Sly would argue that The Expendables succeeded because audiences are sick of unconventionally skinny and angsty ass-kickers, but that’s too broad of a generalization. And that’s because The Expendables isn’t an updating of the comatose eighties action flick for today’s market, a demonstration that straight-ahead beefy action stars are still relevant. The Expendables, rather, is every eighties action flick — plucked from their origin decade and smashed together to slavishly revive every convention and actor from back in the Donner/Harlin/McTiernan glory days — and plopped into modern movie theaters. It was engineered and marketed as a supersize nostalgia exhibition: The cameos from Schwarzenegger and Willis gave it retro credibility, with the implicit connection being that the big dumb brawny contemporaries in the overstuffed cast (Statham, Crews, Li, etc.) would be doing their best to live up to the golden era. And audiences have been unable to resist the bloody trip down memory lane. (By the way, that kids too young to see Stallone’s movies in theaters are going to The Expendables as well does make sense; they’re nostalgic, too, only their nostalgia is built on repeated viewings of Cliffhanger on cable).

No doubt Hollywood will embrace what could be a lucrative new genre: the nostalgiapalooza? The template is clear: a once lively genre, some of that genre’s big names, and a screenplay that blissfully ignores the years since the genre was last relevant. So what other moribund genres are ready for revisiting?

Vulture Studios suggests:
 
Late-Nineties Teen Horror: Scream 4 is already on the docket with Neve Campbell, the franchise’s original star, and a slew of respectable new names like Kieran Culkin and Adam Brody. But post-Expendables, Kevin Williams and Wes Craven may want to reconsider that casting. If tapping the vein of teen-horror nostalgia, why not go for the jugular with some of the genre’s greats? We’re thinking I Know What You Did Last Summer’s Freddie Prinze Jr., Jennifer Love Hewitt, Sarah Michelle Gellar, and Ryan Phillipe as a terrifying pack of new Ghostface killers, and Urban Legend’s Alicia Witt as Neve Campbell’s sassy new best friend. If this succeeds, producers should look into more vintage-WB-sploitation. Maybe a Valentine’s Day–style ensemble rom-com exclusively starring secondary cast members from Dawson’s Creek, Felicity, and Buffy the Vampire Slayer?

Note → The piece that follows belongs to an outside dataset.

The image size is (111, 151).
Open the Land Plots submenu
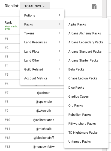[x=42, y=51]
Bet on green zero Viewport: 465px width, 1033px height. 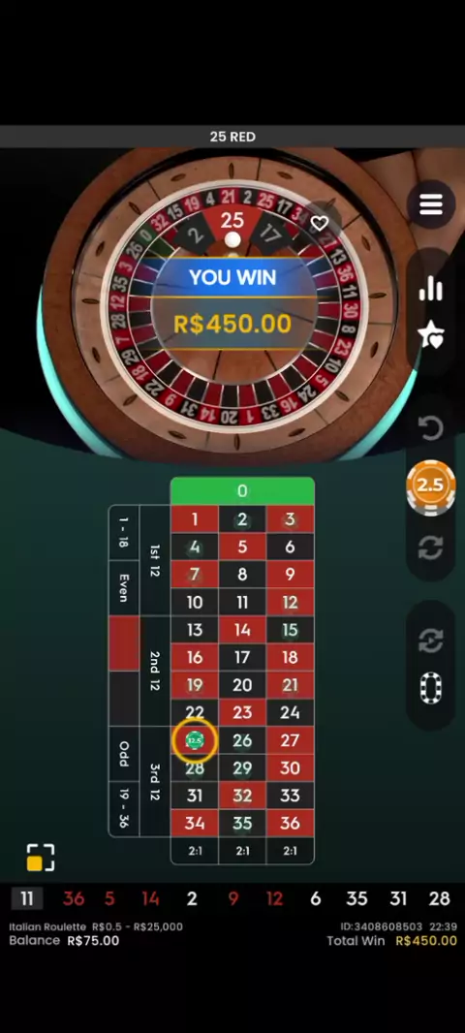tap(242, 490)
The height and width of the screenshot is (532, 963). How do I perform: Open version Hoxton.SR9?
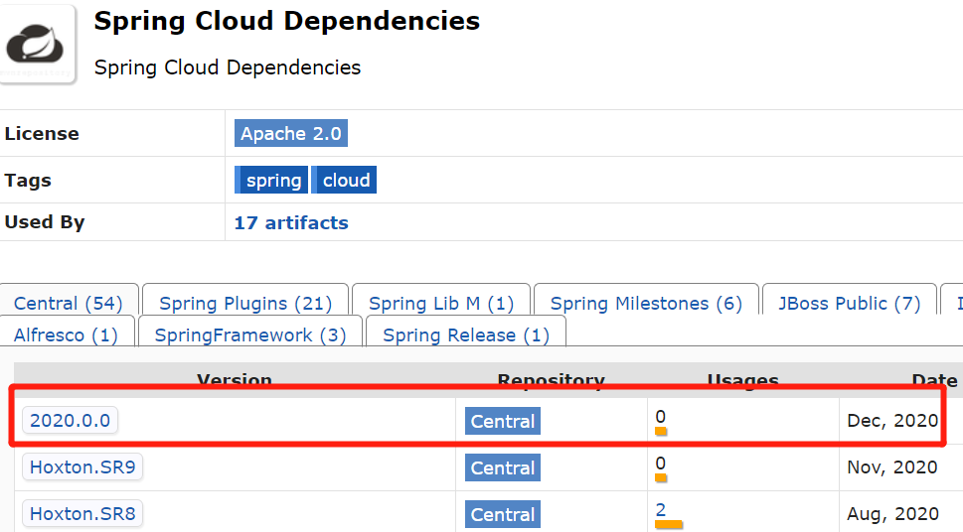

Mid-Nineties Generation-X Dramedy: There will forever be movies made about young people not knowing what to do with their lives; they just won’t ever again feature as much [pick one: goatees/loose fitting flannel/Soundgarden]. For this, we’d love to see a group of friends — played by Reality Bites’ Ethan Hawke and Janeane Garofalo, Kicking and Screaming’s Josh Hamilton, Chris Eigeman, and Parker Posey, and Singles’ Campbell Scott, with Winona Ryder in a Schwarzenegger-esque cameo — returning to the campus of their small northeastern liberal arts college for a whirlwind reunion weekend full of ill-advised hook-ups and lengthy, coffee-fueled conversations. For best results, wait long enough that you can convince Noah Baumbach to direct.
 
Traditional Pro-America Men-on-a-Mission War Movie: Inglourious Basterds was a tribute, but its glorious skewering of the history books meant your dad had no interest in seeing it. But if we were to once again assemble a team to accurately re-create a daring rescue mission from the annals of WWII? Hello, best-ever Father’s Day weekend opening! We’re talking The Dirty Dozen’s Ernest Borgnine, Kelly’s Heroes’ Donald Sutherland, A Bridge Too Far’s James Caan, The Eagle Has Landed’s Robert Duvall, and — oh hell yes — Where Eagles Dare’s Clint Eastwood, just realistically killing Nazis all over the place.

Interracial Buddy Action-Comedy: Has it been too long since you saw two men of different races, thrown together thanks to a series of contrivances, grudgingly overcome their initial dislike for one another in a comical/occasionally violent fashion? Us too! Now picture it on a grand scale: Rush Hour’s Jackie Chan, 48 Hour’s Nick Nolte, and Money Talks’ Charlie Sheen on one side; Rush Hour’s Chris Tucker, 48 Hour’s Eddie Murphy, and Money Talks’ Chris Tucker (playing a second, even more boisterous character) on the other. Maybe, rival bowling teams on the run trying to clear their name from mistaken-identity FBI terrorist accusations?
 
Okay, what forgotten genre do you want to see get Expendable’d?